◆ **What the task asks**: Please translate this sentence from the essay on Nietzsche and nihilism into Spanish: "Nietzsche never told us how long the uncanny guest might be staying."

◆ **Study text**:
Nietzsche felt profoundly ambivalent about nihilism; on the one hand it might be a necessary cleansing force, sweeping away all that was outmoded and allowing a new spiritual force to grow. On the other hand, it was dangerous, indeed “the danger of dangers”. The effect would certainly be deeply unsettling: “we are losing the centre of gravity that allows us to live; we are lost for a time ... It seems as though there were no meaning in existence, as though everything were in vain.”

He was right about the danger. The 20th century saw, as he had predicted, the migration of values from the higher – the spiritual – to the lower – the material, accompanied by an orgy of violence unmatched in recorded history, as well as a weakening of the taboos surrounding sex. The justification, if justification were needed, was that material values were more real, less hypocritical. I don’t know if Madonna reads Nietzsche, but her “Material Girl” (“You know that we are living in a material world/ And I am a material girl”) was a perfect embodiment of this shift, as, in a starker way, was the short life and death of Jade Goody.

Nietzsche never told us how long the uncanny guest might be staying. But he gave a hint that there was something beyond nihilism; in one of his last writings, he claimed to have “lived through the whole of nihilism to the end, leaving it behind, outside [him]self.”

What he didn’t predict, as far as I can see, is the situation where we find ourselves now: one in which the lower, material values have turned out themselves to have been over-valued, and have started to devalue themselves. Even Madonna herself, a convert to yoga, seems to have become a little bit less material. In our bleaker moments, we may feel we are facing, or indeed living in, a heap of collapsed values. The things we thought most solid and material, share values, house prices, even the money in the bank (especially if it was an Icelandic one), turned out to be as fickle as those other, long-forgotten higher values of yesteryear. Materialism itself is falling apart.

Our situation is especially difficult because it is easier to go from higher to lower – to debunk – than to perform the reverse operation: the word rebunk doesn’t make any sense. But one thing almost guaranteed not to work is to attempt to breathe life back into dead values; if I was a cartoonist I might have portrayed Gordon Brown and fellow leaders at the G20 summit with bursting cheeks, a fatally holed balloon at their lips.

I have a hunch that the inflation of the old higher values – the excessive power of the church and later the hopes placed in high art as a saving power – and the inflation of the lower values, though they appear opposite, are in some way connected. There seems to be a tendency for all human values to become inflated. So what causes this inflation?

I put my money on that fellow-traveller of humanity from earliest times, the fear of death. Timor mortis conturbat me, the fear of death dismays me, cries the medieval poet, conveying a visceral terror that we may think we have grown out of. In the plague-ridden medieval world death is everywhere to be seen. It makes sense to pin your hopes on life beyond the grave. Our tendency is surely the reverse – to try to have it all now. But wasn’t there something death-defying about the recent credit-fuelled bonanza – wasn’t the desire to have so much more than you could possibly need or use a bid for immortality? Won’t my multi-million pound pension pot keep the grim reaper at bay?

Any new values which may emerge from the rubble of materialism need to be less grandiose and death-denying. Nietzsche again has an inkling: as he suggests in Ecce Homo, “these small things – nutrition, place, climate, recreation, the whole casuistry of selfishness – are inconceivably more important than everything one has taken to be important so far.” Certainly these small things, good food, the importance of locality, the natural world (represented by climate, another prophetic touch), seem more hopeful and even joyful than the big, empty, abstract concepts our leaders are throwing at us.

◆ **Given information**:
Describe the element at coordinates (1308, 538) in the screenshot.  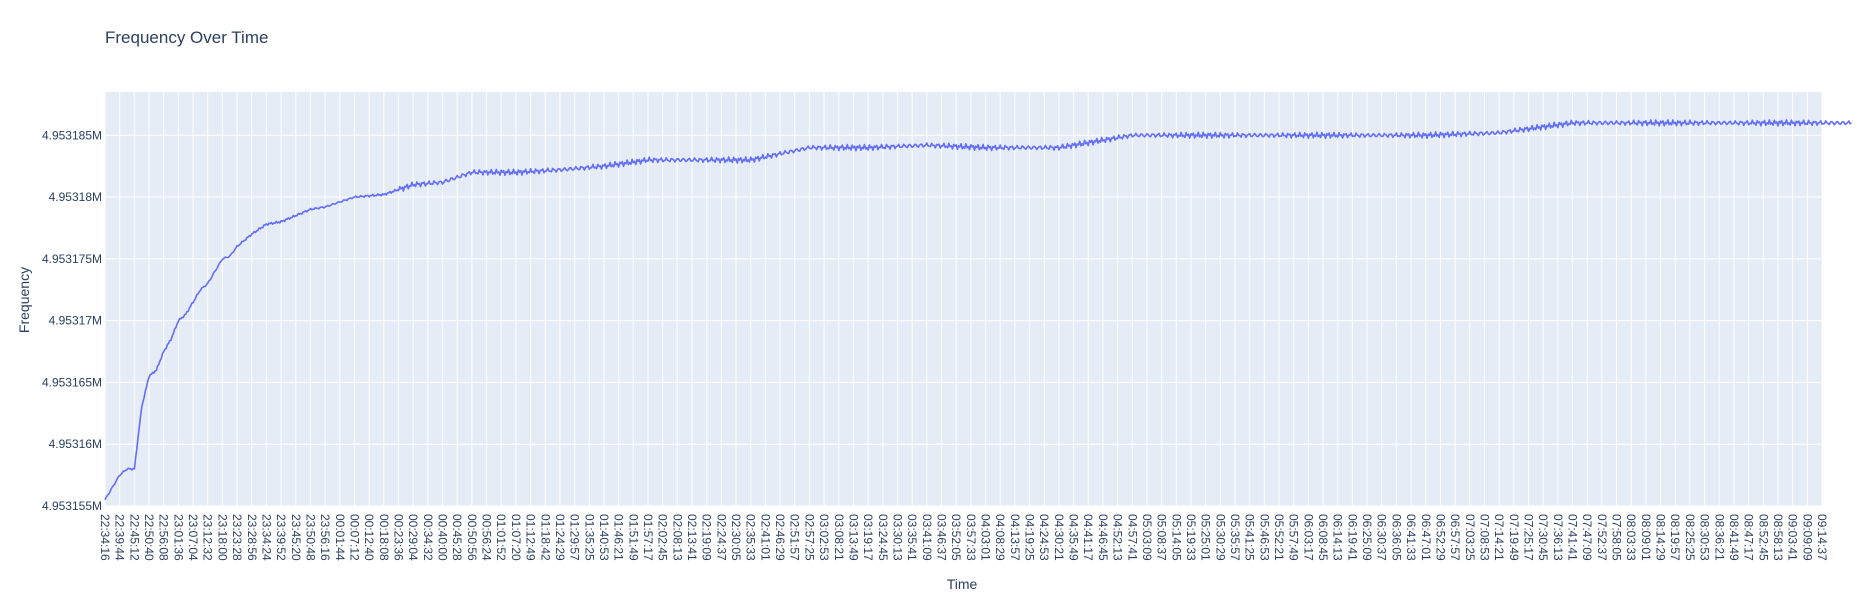
I see `x-tick-label: 06:03:17` at that location.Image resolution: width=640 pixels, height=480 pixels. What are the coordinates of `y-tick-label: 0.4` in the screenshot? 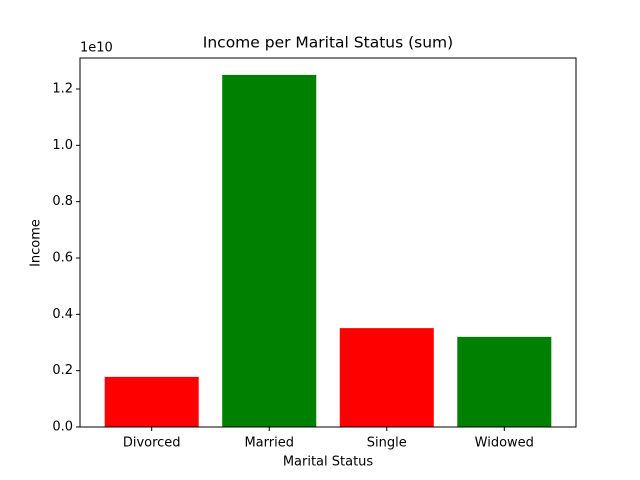 It's located at (62, 314).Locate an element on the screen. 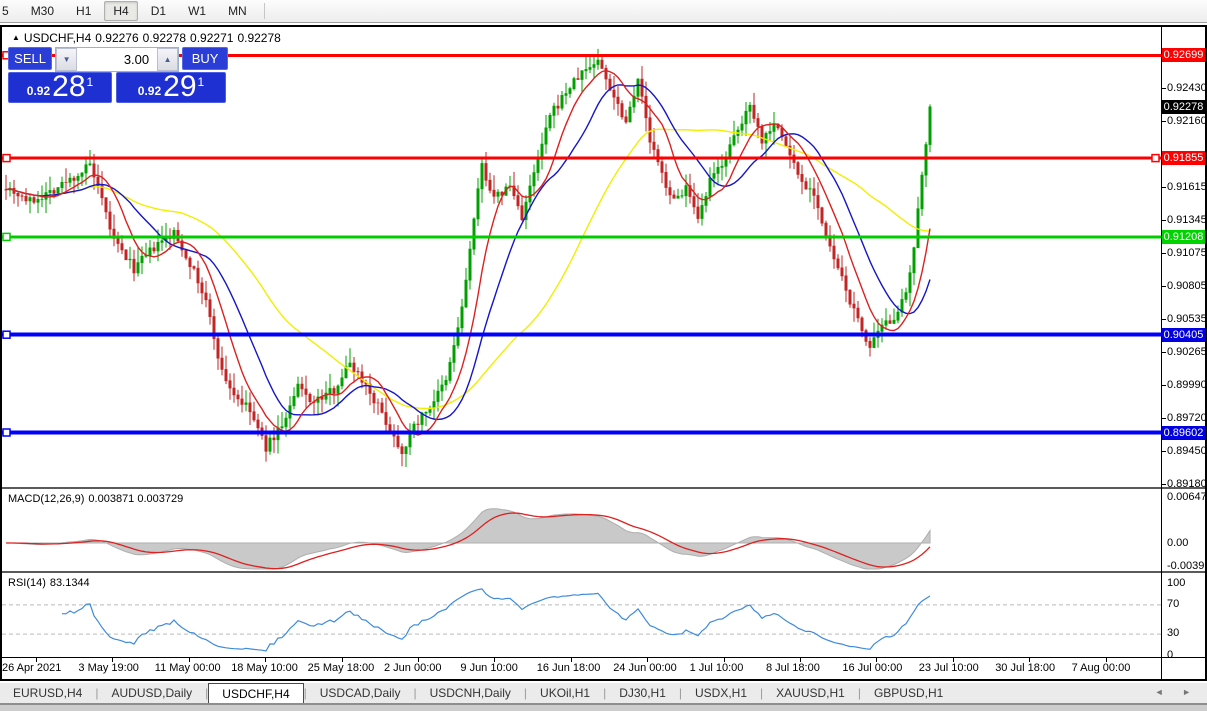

◆ **Exercise solution**: Nietzsche nunca nos dijo cuánto tiempo podría quedarse el inquietante huésped.